À l’Œil nu, c’était le nom d’un sex-show… À l’œil nu du lecteur-voyeur s’offre ce peep-show particulier… Et comme "le monde s’est ouvert par le cul", au travail, hypocrite lecteur, mon frère ! [La chronique ci-dessous de Jean-Paul Gavard-Perret a été publiée initialement sur le site de Pierre Le Pillouër, Sitaudis]
Alice Roland, À l’Œil nu, P.O.L, octobre 2014, 368 pages, 17,90 €, ISBN : 978-2-8180-2079-1.
Alice Roland reste une polymorphe lucide en abordant celles qu’on nomme travailleuses du sexe et leurs clients. Faisant dans le détail et moins dans l’angoisse que dans la joie, elle arpente des réalités qui, pour certains, sont des paradis terrestres, et d’autres des bouges infâmes. L’ensemble permet des métamorphoses, sinon anthropologiques, du moins des idées reçues. Les narratrices évoquent comment se pompe la chaleur humaine dans leur, s entrailles et leur viscosité hors mesures.
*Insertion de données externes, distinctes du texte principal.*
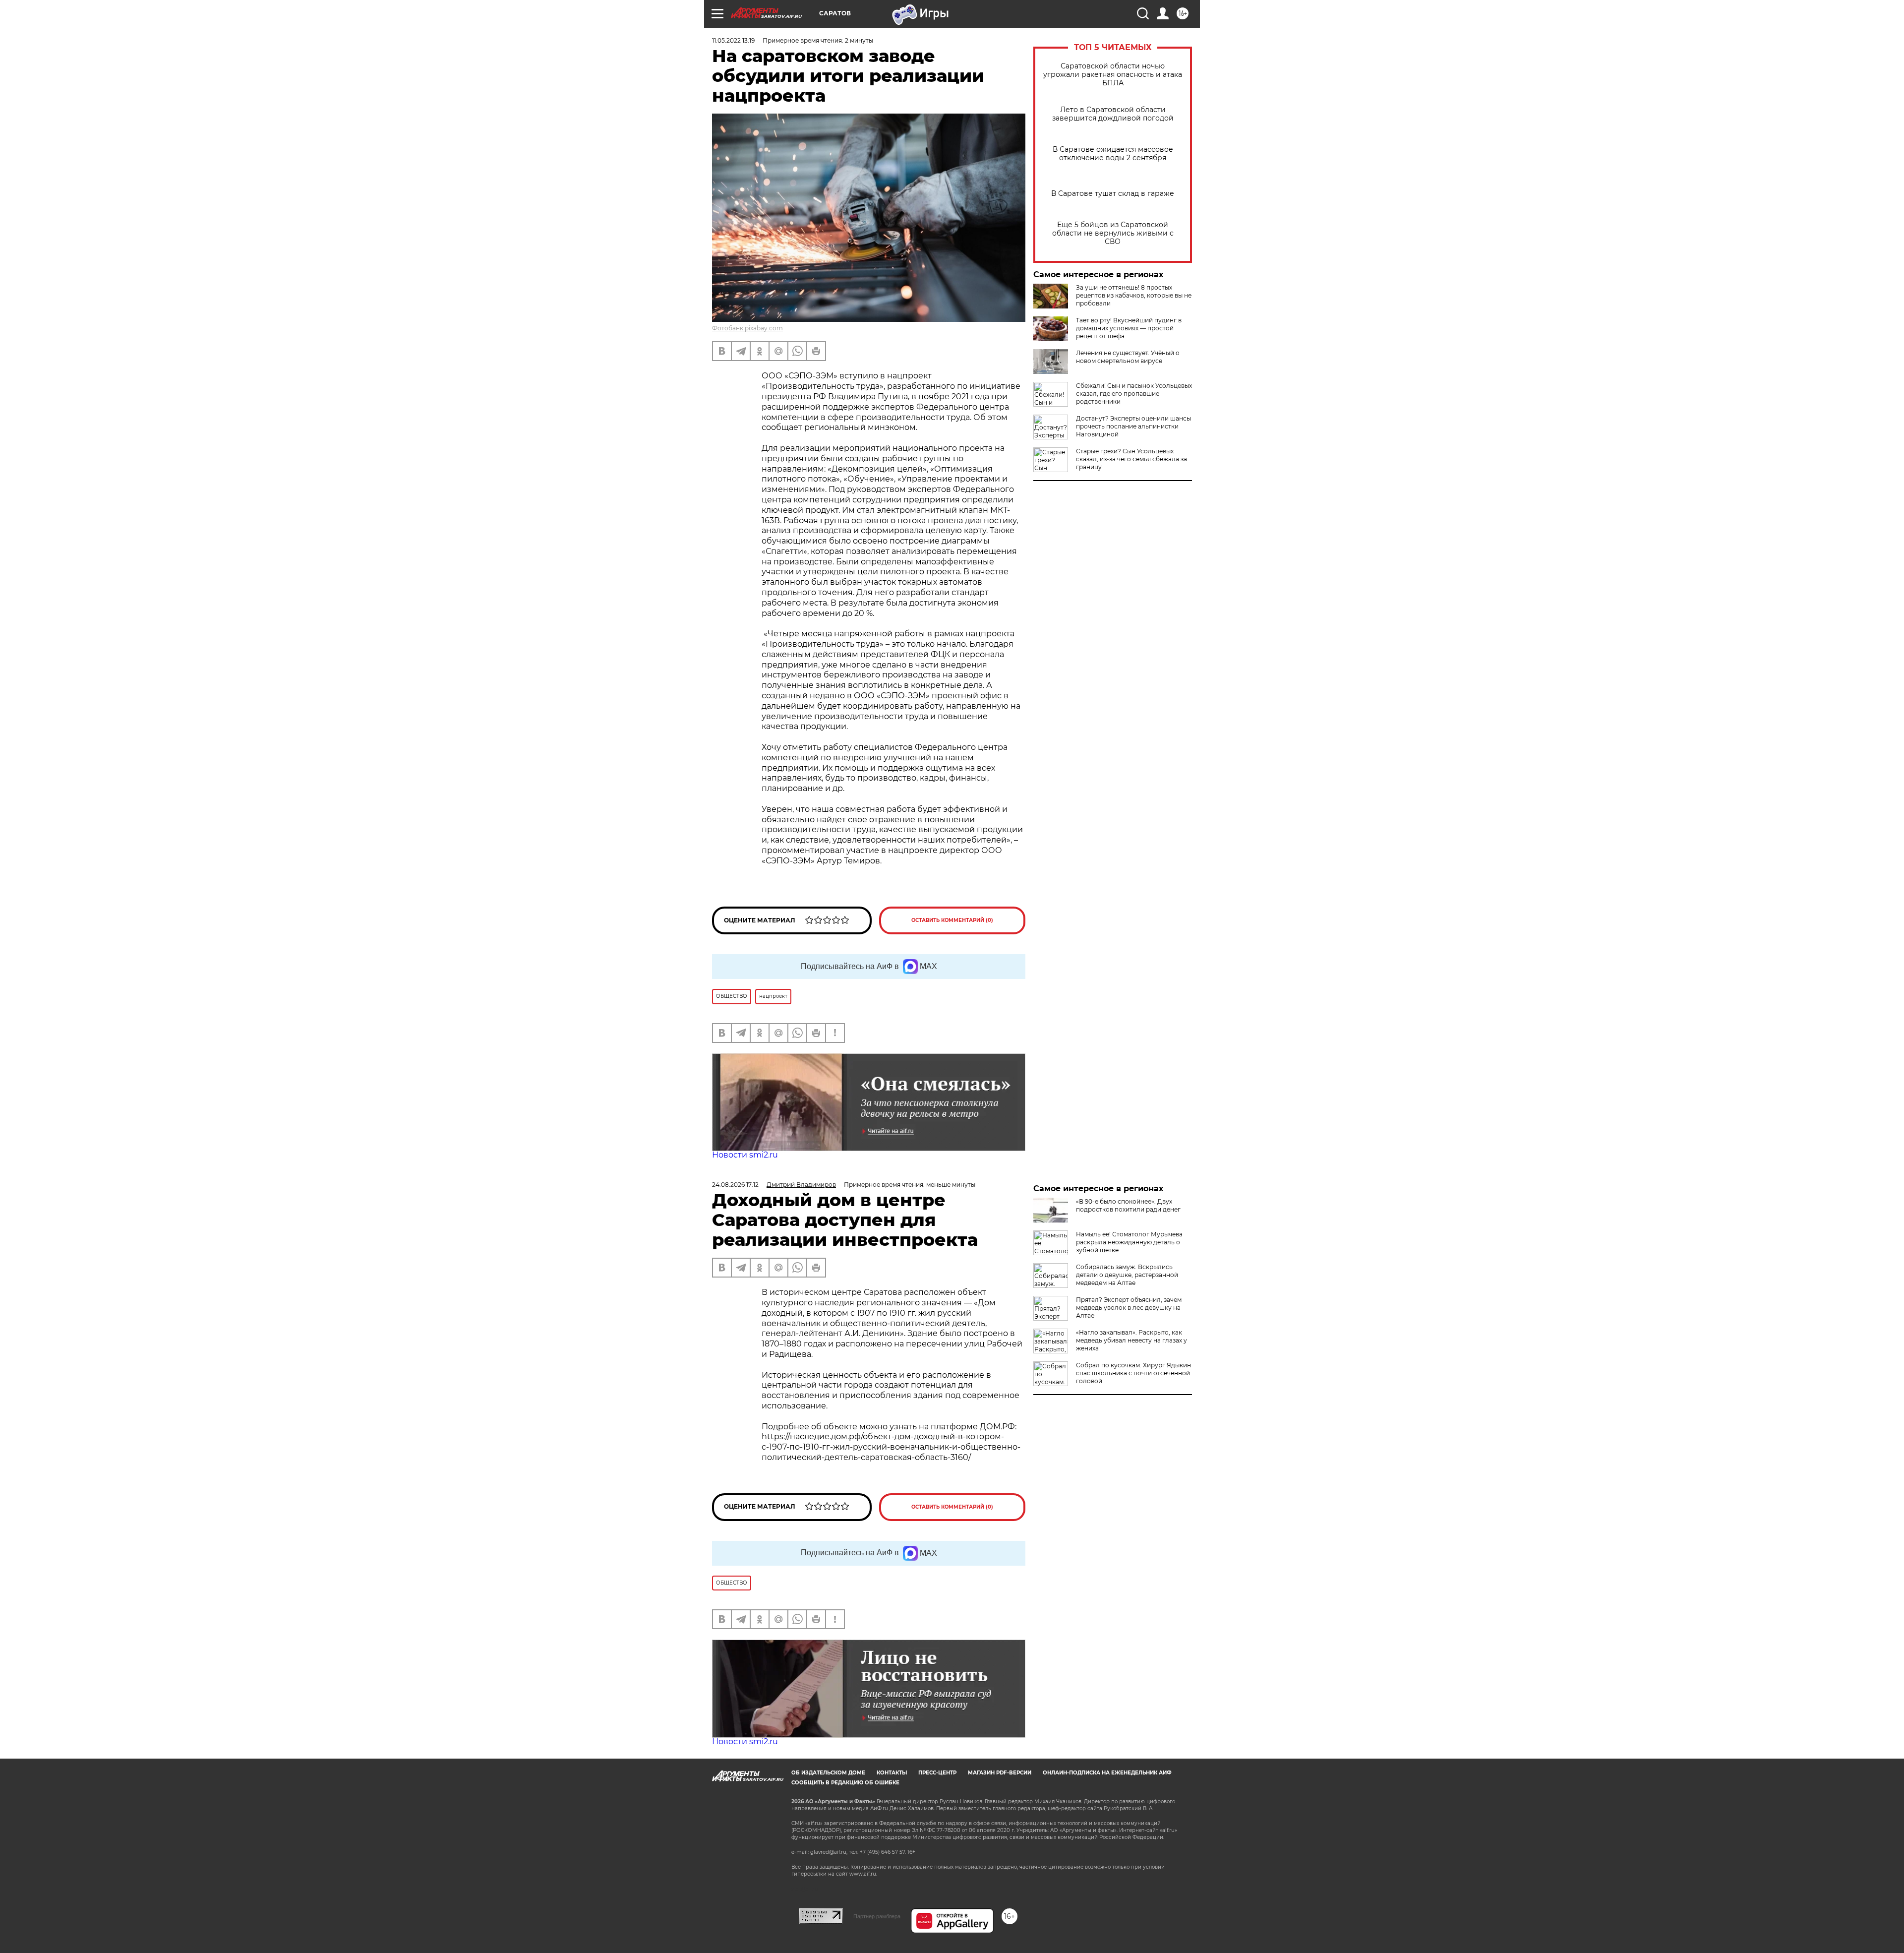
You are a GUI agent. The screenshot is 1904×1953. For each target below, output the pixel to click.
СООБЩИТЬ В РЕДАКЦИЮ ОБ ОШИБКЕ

Jamais vulgaires ou platement obscènes, les évocations plurivoques possèdent des articulations parfois mathématiquement impossibles, ce qui ne les empêche pas de fêter la joie du bikini ou du porte-jarretelle.
L’auteure, aux mutilations complices, aux traces d’ADN étrangères préfère proposer des positions (de principe) pouvant heurter la sensibilité. Le voyeur (lecteur ou client) n’est jamais au bout de ses surprises. Les choix que le vulgum pecum estime catastrophiques se révèlent des opportunités. Soudain les évocations parfois drôles et toujours impertinentes traversent les corps en rafales. Ils deviennent des projectiles. Ils se localisent allusivement vers les seins, le sexe ou le rire. Il s’agit déjà de la référence absolue. Le déclencher passe justement par l’incartade. La hauteur dite d’homme est tout simplement indexée à la nudité (de ce rire).
Alice Roland fait des travailleuses du sexe des stars d’un genre inédit, sauvées (in extremis ?) car elles ne sont plus muettes. Elles deviennent les narratrices sans chercher une reconnaissance littéraire. Mais pour l’auteure comme pour elles, le moment est toujours mal choisi de bâcler le travail. Quoique pressées, elles savent elles aussi jouir – mais de l’aube ou du crépuscule. Dans le livre, l’espace compris entre la vie et la mort est intérieur, il se retourne comme un gant. C’est une histoire d’os en quelque sorte. L’ensemble des signes manifestes de l‘existence ne fait que renforcer sa propriété réversible. Les fragments du livre, son « Grand Guignol », permettent d’entendre des bruits de craquements de miroirs, des sons de bubble-gum, de fermetures Eclair, de salive qu’on échange. L’espérance de la petite mort peut assurément renvoyer le scintillement du sens dans les extensions de la vie. Alice Roland illustre comment se répète indéfiniment l’opération loin de la société de l’industrie du luxe pour certains et de la pauvreté morale pour la plupart. Vampire du libéralisme, grande joie des amateurs, qu’importe. Alice Roland ose un détournement. Elle évite scrupuleusement de fixer les images admises. Donnant la parole aux muettes elle crée un langage autre, foudroyant, parfait à l’allumage du désir dans des libidos à tiroirs et doubles fonds. C’est une expansion sophistiquée et semi-clandestine loin d’exactions platement machistes.
L’auteure cultive une beauté étrange, ni par excès ni par défaut. Cette pratique révèle des archétypes de type volontairement « déceptifs ». Cette méthode et son discours comportent une légère perversion inaperçue qui en fait tout le charme. Une conquête à peine démêlée, une autre embrouille se dessinent pour venir à bout du corps. Alice Roland demeure une solitaire qui fabrique des êtres forcément doubles et ambigus. Rôdent des monstres embryonnaires aux beautés paradoxales. Pour calfeutrer leur pubis le dos de ses égéries offre parfois une colonne d’air aux fantasmes. La féminité qui était jusque là dans les nattes part dans les colonnes vertébrales. Il y a là un certain suivi physique, sauf qu’on ne tresse pas les colonnes vertébrales et qu’il n’y existe pas de hernie capillaire.